### Document section
>>>>

14.2 In the event of any such default by Lessee, Lessor shall give Lessee
written notice of default by Certified Mail Return Receipt Requested. If Lessee
has failed to cure said default within ten (10) days from receipt of notice
(except as provided in Section 14.1 (b) Lessor shall have the right to:
(a) Terminate Lessee's right to possession of the Leased Premises by any
lawful means in which case this Lease Agreement shall terminate and Lessee shall
immediately surrender possession of the Leased Premises to Lessor. In such
event Lessor shall be entitled to recover from Lessee all damages incurred by
Lessor by reason of Lessee's default including, but not limited to, the cost of
recovering possession of the Leased Premises, balance of unpaid rent, and
reasonable attorney's fees. Unpaid installments of rent or other sums shall
bear interest from the date due at the rate of ten percent per annum.
(b) Pursue any other remedy now or hereafter available to Lessor under the
laws of the State of Texas.
ARTICLE 15. NON-WAIVER OF DEFAULT
The forbearance of the exercise of any right of Lessor or Lessee arising
hereunder shall not be deemed a waiver of any right of Lessor or Lessee. All
rights and remedies of Lessor or Lessee hereunder shall be cumulative and may be
exercised and enforced concurrently whenever and as often as occasion therefor
arises.
ARTICLE 16. NOTICE
All notices to be given to Lessee by Lessor shall be in writing, deposited
in the United States mail, certified or registered, postage prepaid, and
addressed to Lessee at Stewart & Stevenson Services, Inc., at P.O. Box 1637,
Houston, Texas 77251-1637, to the attention of David Stewart. All notices to be
given to Lessor by Lessee shall be in writing, deposited in the United States
mail, certified or registered, postage prepaid, and addressed to Lessor at 5608
Candlewood, Houston, Texas 77056, to the attention of Joe Manning. Notices
shall be deemed to be delivered when deposited in the United States mail as
above provided. Changes of address of either party must be by notice given to
the other party in the same manner as above provided.
ARTICLE 17. PRIOR AGREEMENTS SUPERCEDED
This Lease Agreement constitutes the sole and only agreement between the
parties respecting the subject matter of this Lease Agreement and supercedes any
prior agreements and understandings, whether oral or written.
ARTICLE 18. AMENDMENT
No amendment or alteration or the terms hereof shall be of any force or
effect unless the same shall be in writing, dated subsequent to the date of
execution hereof, and duly executed by the parties hereto.
EXECUTED this 17th day of May, 1990.
STEWART & STEVENSON SERVICES, INC.
By: /s/ C. Jim Stewart II By: /s/ Joe Manning, Jr.
_________________________ _________________________
C. Jim Stewart II
Chairman of the Board By: /s/ C.E. Ames
_________________________
STATE OF TEXAS )

<<<<

### Raw data
>>>>

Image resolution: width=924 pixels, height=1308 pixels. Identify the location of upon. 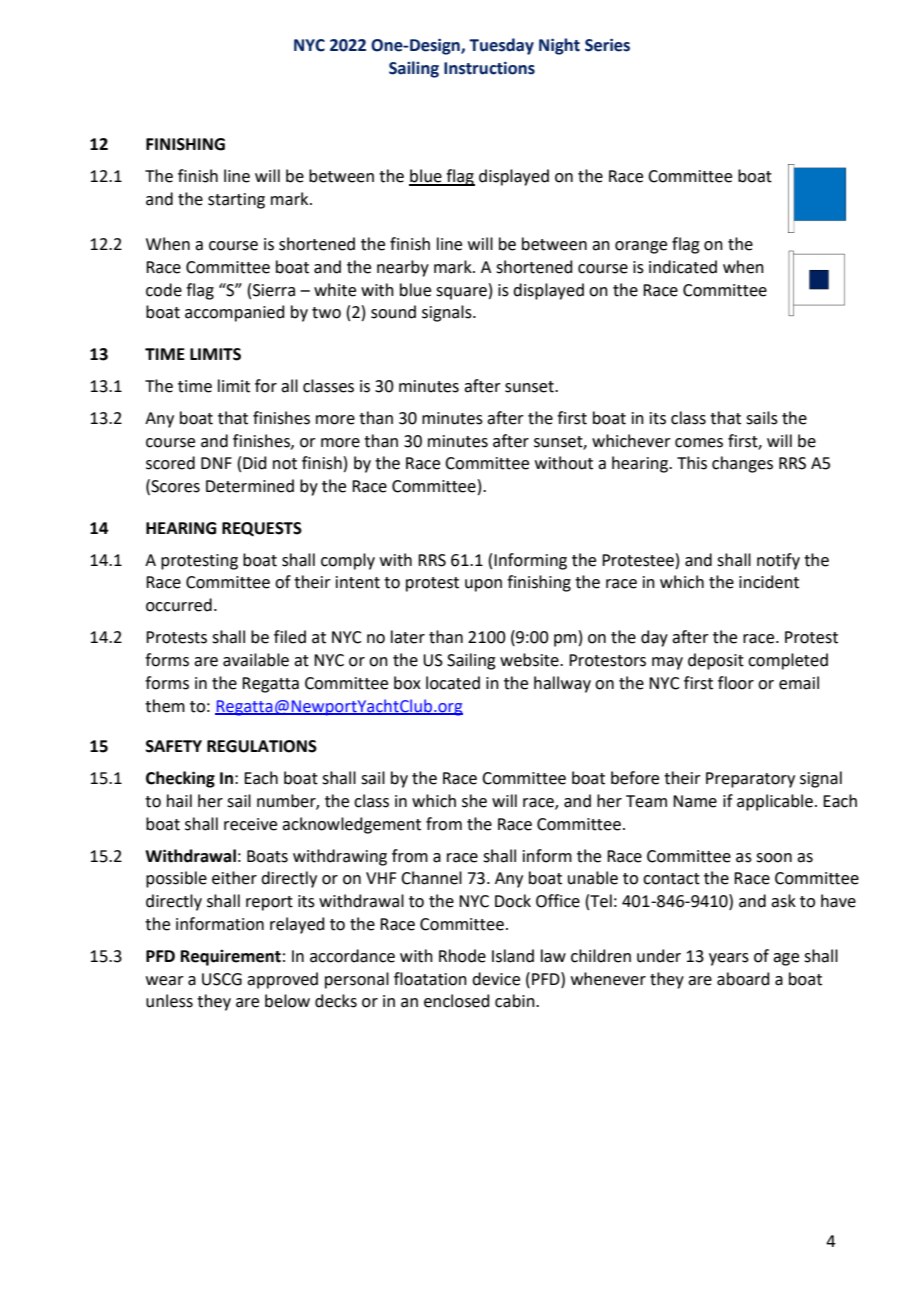
(483, 585).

<<<<

### Goals
A – Copy the passage of the lease excerpt between "ARTICLE 17. PRIOR" and "of May, 1990.", inclusive.
B – Answer these questions about the lease excerpt:
(i) How many days does Lessee have to cure a default after receiving notice?
(ii) At what annual rate do unpaid installments of rent bear interest?
(iii) To whose attention are notices from Lessee to Lessor addressed?
The data is separate material from the lease excerpt.

### Final results
A –
ARTICLE 17. PRIOR AGREEMENTS SUPERCEDED
This Lease Agreement constitutes the sole and only agreement between the
parties respecting the subject matter of this Lease Agreement and supercedes any
prior agreements and understandings, whether oral or written.
ARTICLE 18. AMENDMENT
No amendment or alteration or the terms hereof shall be of any force or
effect unless the same shall be in writing, dated subsequent to the date of
execution hereof, and duly executed by the parties hereto.
EXECUTED this 17th day of May, 1990.

B –
(i) Ten (10) days.
(ii) Ten percent per annum.
(iii) Joe Manning.